My 25 year old son has been recovering with schizoaffective disorder for the past few years. He currently is on clozapine, lithium, and Zoloft. We have been with him every step of the way so we are very familiar with the types of hallucinations he has experienced. When he was at his worst point in the illness he only experienced negative auditory and tactile hallucinations. Before returning to his apartment last night, he came to us visibly shaken. After questioning him, he revealed the auditory hallucinations have quieted but have slowly been replaced with visual hallucinations over the past couple of months. The visuals first started as shadows in his peripheral vision but now they’ve become full blown where he thinks he’s flipped people off while driving, etc.
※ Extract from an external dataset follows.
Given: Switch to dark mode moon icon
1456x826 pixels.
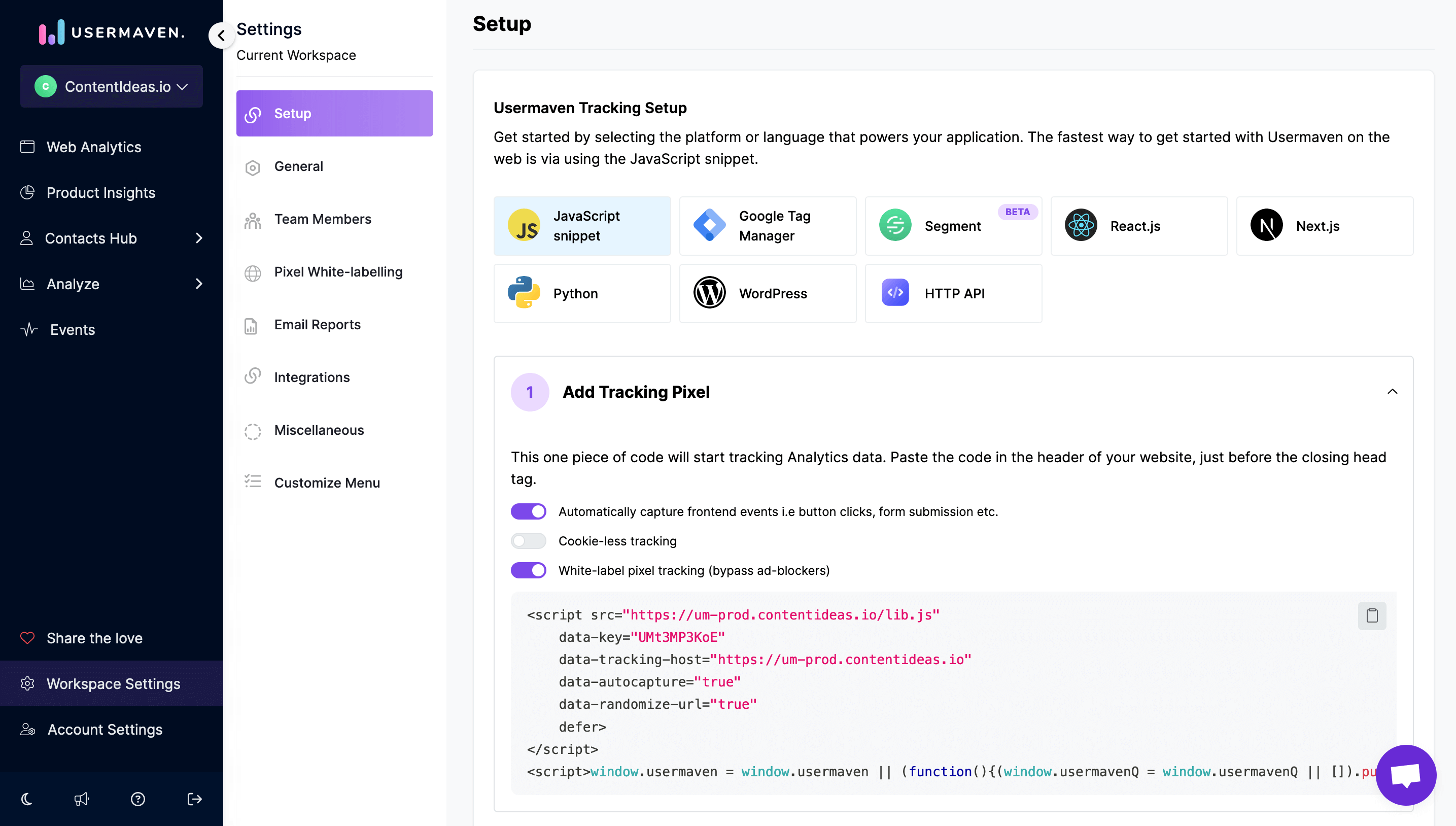Looking at the screenshot, I should [27, 799].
His auditory had been similar in nature such as thinking he had cursed someone, etc. He is frightened. My question is why would he all the sudden start having visual hallucinations when he never experienced them when he was at the worst point of his illness and untreated? His first psychotic break was four years ago so I’m having a hard time why he is experiencing visuals now and while undergoing aggressive treatment.Visual Hallucinations Are Increasing/Auditory Decreasing for Son
It’s not uncommon for symptoms to change over time. That’s one of the reasons why medication changes are periodically required. Symptom changes, require adjustments in medication.
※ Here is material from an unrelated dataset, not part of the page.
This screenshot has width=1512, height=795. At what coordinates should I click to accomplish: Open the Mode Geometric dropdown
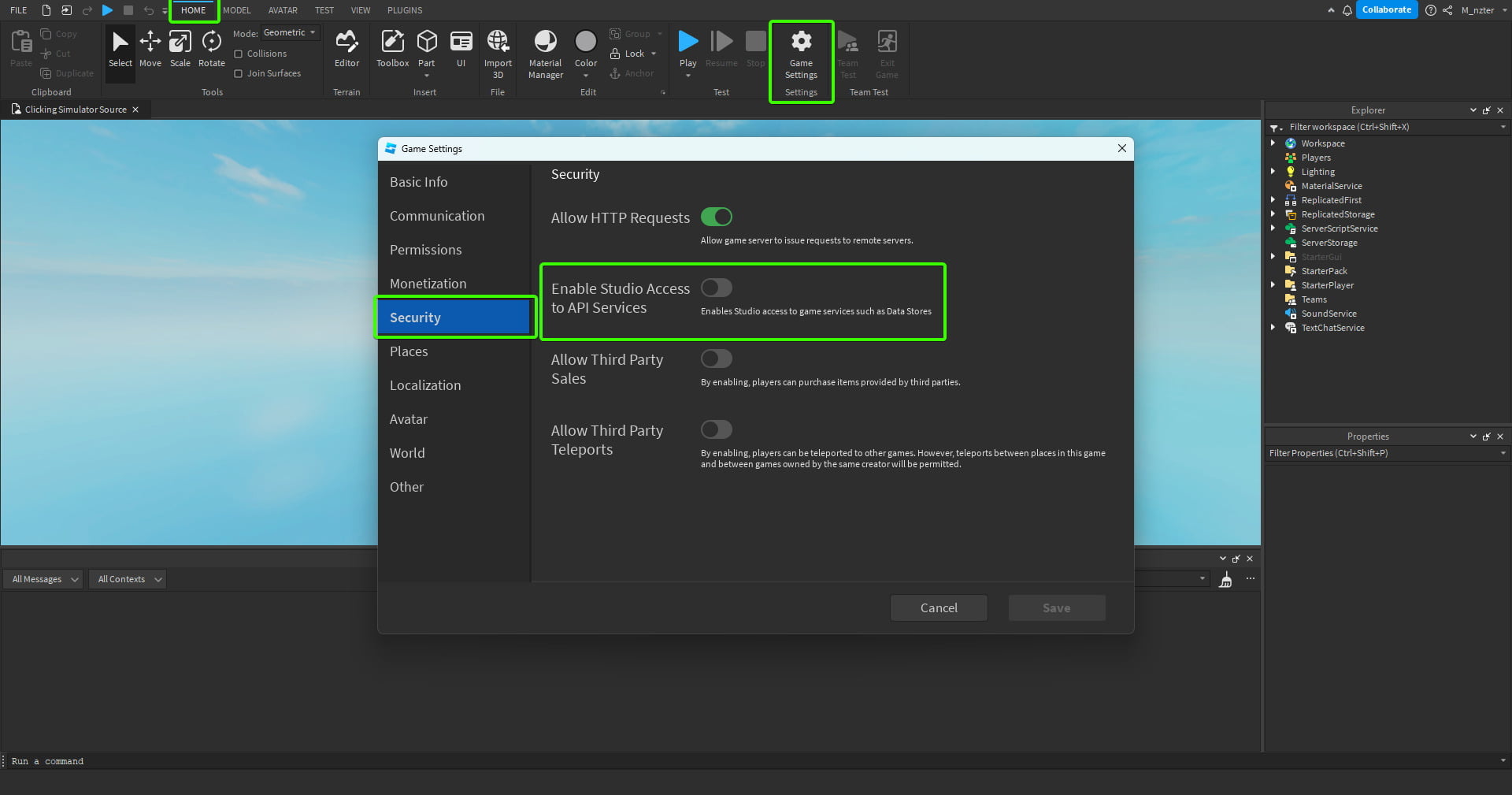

In the early stages of psychotic disorders, one’s symptoms might occur more frequently and be more intense. Just like the frequency and intensity can change over time, so too can the nature of the symptoms.
In fact, there are some studies that show that over time symptoms of schizophrenia and related psychotic disorders generally lessen in intensity and frequency. Studies that track an individual’s symptoms over the course of their illness have shown that outcomes are better after 30 years than after 10 years. It’s almost as though the illness “dies down” after many years. It may be that the illness gets worse before it gets better.
The changes in his symptoms, among other things, could also be the result of a medical condition, hormonal changes, drug or alcohol use, or an adverse reaction to medication. His new symptoms should be immediately reported to his treating psychiatrist. The doctor can investigate the nature of the symptom change and hopefully determine what might have led to this new development. Even if the origin of the problem is not found, there is likely a treatment that can reduce or eliminate his visual hallucinations. Please take care.